A formula can provide babies with the nutrients they need to grow and thrive. However, whilst antenatal clinics offer pregnant women and new mothers ample advice on breastfeeding, there is a significant dearth of information on formula feeding. Some mothers cannot breastfeed, or simply do not want to, therefore it is fundamental that light is shed on the alternatives. Just 17% of mums breastfeed exclusively at three months, and at six months, that figure drops to less than 1%. This leaves a huge proportion of mothers without the support needed to assist them in their choice of feeding method.
One thing is for sure, whether you breastfeed, bottle feed or mixed feed, it pays to be prepared for all eventualities. There is nothing more frustrating than having to go out and buy bottles, a steriliser, teats etc when you already have a hungry mouth on your hands. And you are far more likely to grab whatever is easily available, rather than ordering the best for your baby. At Bump & Beyond Nutrition, we feel that all expecting mothers and fathers should be taught how to sterilise and prepare bottles not only to minimise the risk of gastrointestinal infections but also to avoid preparing bottles in the middle of the night – jumping in blind.
Let’s take a look at the huge variety of formulas available:
Conventional Milk Formula
The most commonly bought formula milk is dried and must be prepared with water. Dried formulas are not sterile, but you can also buy the tetra packs of pre-made formula for convenience. These are sterile and ready to feed your baby.

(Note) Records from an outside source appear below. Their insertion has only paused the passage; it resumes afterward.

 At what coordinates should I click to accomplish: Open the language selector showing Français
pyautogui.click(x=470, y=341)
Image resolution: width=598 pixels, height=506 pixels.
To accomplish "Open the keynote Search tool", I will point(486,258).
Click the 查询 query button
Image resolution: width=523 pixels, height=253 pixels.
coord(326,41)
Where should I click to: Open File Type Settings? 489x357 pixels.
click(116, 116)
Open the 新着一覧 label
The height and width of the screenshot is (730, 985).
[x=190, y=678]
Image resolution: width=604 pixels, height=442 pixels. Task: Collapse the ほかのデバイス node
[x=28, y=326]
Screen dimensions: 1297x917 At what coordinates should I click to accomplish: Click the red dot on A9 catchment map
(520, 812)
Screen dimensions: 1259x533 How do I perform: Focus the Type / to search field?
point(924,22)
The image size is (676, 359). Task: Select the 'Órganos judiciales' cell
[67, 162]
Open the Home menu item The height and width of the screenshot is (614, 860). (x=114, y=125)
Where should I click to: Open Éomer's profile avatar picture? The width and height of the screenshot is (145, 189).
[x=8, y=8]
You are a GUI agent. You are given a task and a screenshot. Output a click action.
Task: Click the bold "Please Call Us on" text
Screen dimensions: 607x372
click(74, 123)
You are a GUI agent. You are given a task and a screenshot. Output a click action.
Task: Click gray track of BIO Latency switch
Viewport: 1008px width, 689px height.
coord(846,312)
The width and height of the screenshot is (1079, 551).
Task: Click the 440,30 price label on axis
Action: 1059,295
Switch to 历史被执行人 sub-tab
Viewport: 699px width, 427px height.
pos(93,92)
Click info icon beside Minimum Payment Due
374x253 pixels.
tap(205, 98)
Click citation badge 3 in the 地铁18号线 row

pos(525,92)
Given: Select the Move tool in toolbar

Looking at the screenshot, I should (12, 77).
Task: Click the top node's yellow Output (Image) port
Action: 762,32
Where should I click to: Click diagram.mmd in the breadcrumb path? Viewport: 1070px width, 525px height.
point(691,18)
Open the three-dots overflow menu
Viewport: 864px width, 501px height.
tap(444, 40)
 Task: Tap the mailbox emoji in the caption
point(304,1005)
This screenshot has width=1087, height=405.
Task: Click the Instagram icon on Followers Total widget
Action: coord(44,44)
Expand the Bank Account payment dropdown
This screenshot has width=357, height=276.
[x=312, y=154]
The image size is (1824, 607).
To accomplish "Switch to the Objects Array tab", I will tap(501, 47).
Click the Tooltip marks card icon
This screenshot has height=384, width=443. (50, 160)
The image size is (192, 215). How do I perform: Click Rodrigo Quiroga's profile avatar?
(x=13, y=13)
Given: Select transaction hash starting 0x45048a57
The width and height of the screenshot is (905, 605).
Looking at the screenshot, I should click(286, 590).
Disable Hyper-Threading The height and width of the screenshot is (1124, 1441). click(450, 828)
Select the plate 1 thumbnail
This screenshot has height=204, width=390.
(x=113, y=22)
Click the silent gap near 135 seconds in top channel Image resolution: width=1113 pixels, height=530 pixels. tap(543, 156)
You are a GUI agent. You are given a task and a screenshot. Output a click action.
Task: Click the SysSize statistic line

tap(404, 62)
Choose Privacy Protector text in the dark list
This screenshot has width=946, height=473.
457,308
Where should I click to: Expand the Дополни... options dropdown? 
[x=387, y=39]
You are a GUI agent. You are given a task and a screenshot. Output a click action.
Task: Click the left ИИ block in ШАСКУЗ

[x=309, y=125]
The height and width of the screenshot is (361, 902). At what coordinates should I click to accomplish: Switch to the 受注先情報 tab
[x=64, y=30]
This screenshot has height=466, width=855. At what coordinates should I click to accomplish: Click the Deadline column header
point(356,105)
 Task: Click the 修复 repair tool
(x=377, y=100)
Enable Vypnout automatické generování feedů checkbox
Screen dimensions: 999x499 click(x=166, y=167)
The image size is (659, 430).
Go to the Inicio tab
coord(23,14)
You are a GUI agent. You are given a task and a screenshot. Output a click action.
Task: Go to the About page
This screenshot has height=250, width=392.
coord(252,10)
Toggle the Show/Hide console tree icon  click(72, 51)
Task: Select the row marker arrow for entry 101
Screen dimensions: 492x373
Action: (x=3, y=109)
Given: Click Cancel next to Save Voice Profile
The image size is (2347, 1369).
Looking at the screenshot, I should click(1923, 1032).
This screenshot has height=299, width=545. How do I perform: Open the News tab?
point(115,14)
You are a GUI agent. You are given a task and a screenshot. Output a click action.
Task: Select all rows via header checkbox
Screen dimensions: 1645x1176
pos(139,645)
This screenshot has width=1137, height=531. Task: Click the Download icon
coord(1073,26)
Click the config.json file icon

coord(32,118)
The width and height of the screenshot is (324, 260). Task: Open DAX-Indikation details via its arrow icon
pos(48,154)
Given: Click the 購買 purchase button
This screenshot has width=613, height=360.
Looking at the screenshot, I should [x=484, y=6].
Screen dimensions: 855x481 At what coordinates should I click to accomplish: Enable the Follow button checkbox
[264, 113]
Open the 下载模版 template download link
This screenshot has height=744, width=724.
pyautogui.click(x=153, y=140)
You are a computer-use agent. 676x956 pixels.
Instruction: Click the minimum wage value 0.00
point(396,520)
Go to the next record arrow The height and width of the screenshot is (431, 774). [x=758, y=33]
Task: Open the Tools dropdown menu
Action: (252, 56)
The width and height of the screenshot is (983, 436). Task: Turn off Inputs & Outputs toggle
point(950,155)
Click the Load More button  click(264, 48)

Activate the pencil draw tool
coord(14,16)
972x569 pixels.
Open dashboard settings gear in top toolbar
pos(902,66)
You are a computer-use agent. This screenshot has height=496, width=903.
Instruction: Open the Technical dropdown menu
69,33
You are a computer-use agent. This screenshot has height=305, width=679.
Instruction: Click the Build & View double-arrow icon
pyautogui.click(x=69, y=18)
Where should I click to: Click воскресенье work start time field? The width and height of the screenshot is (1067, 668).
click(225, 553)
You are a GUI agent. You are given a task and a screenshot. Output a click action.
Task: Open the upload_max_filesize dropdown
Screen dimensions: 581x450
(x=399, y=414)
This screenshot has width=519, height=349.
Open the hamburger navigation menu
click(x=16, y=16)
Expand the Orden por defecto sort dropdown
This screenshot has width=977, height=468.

The most popular conventional baby formula in the UK is Aptamil. Although there is not really any known reason for this, apart from the clever branding and advertising campaign. In addition to this, some sources have stated that Aptamil used to be known as ‘the closest to breastmilk’ before there was an audit on how formula milk for newborns could be advertised.
Organic Milk Formula
Amongst other conventional milk like Aptamil, SMA, and Cow and Gate, there are organic formulas such as HiPP Combiotic formula. Organic formulas do not contain the 500+ pesticide residues that non-organic fed cows are exposed to. Alongside this, the organic formula contains less heavy metals, fewer mycotoxins and the omega 3 content is generally higher since the cows are more likely to be pasture fed. The organic formula also reduces your baby’s risk of exposure to GMO’s. Organically reared cows are not fed feeds that contain GMO soy or corn, which intensively farmed cows are (legally!) fed in the UK. Organic formulas are roughly the same price as the conventional ones as well.
Alternative Feeding Formulas
Alternative feeding formulas are also available, such as Nanny Care goat’s milk formula. The benefit of goat’s milk is that it contains less allergenic proteins than cows milk. Also, the protein forms a softer curd, which is easier to digest. This can be extremely beneficial for babies who suffer from gastrointestinal reflux. The fat is easier to digest than that of cow’s milk formulas since they contain more medium chain fatty acids. This allows intestinal enzymes to digest them more easily. In addition to this, the lactose content is also slightly lower. However, in the same way, goat’s milk is more expensive than cow’s milk, goat’s milk formula is more expensive than cow’s.
Babies suffering from reflux, lactose intolerance, and cow’s milk protein intolerance (casein) is becoming more and more common. Goat’s milk formula can benefit babies with some of these problems. However, babies that are allergic to lactose in cow’s milk are often still allergic to goat’s, even though the volume is less. SMA offers a ‘LA’ (Lactose-free) formula and also Wysoy, which is a soy-based formula. However, the biggest ingredient in Wysoy is in fact dried glucose syrup, which speaks for itself really. It might be worth mentioning at this point that several formula milks are not suitable for vegetarians. This is due to the fish oil that is used to add omega 3 to the formula.
Follow-on milk is formulas developed for infants aged 6 months and above. Growing up milk is for 1-year-olds and above. When parents introduce complementary feeding, these formulas comprise the liquid part of a baby’s diet.
The World Health Organisation states that ‘suitable milk substitutes’ exists for babies who are fed a complimentary diet. Whilst The World Health Organisation states that breastfeeding should be continued exclusively up to 6 months. It also says that if you’re not breastfeeding, the formula you’re already using from birth is fine to continue with after six months. This is the case up to a year when cow’s milk is acceptable to use. And yet, ‘follow-on milk’ is almost always advertised it as a natural progression from breastfeeding at 6 months. In our opinion, however, it seems to be nothing more than a popular fad and unnecessary. Some midwives are beginning to share this important information with new mothers, but not enough women seem to know.
Hopefully, this article has provided some clarity on what can often be a confusing matter for new mothers. In particular, those who are preparing to bottle feed their newborns. Quite simply, it has sought to straighten out the differences between the feeding formulas available on the market. And dispel the popular myth about follow-on milk.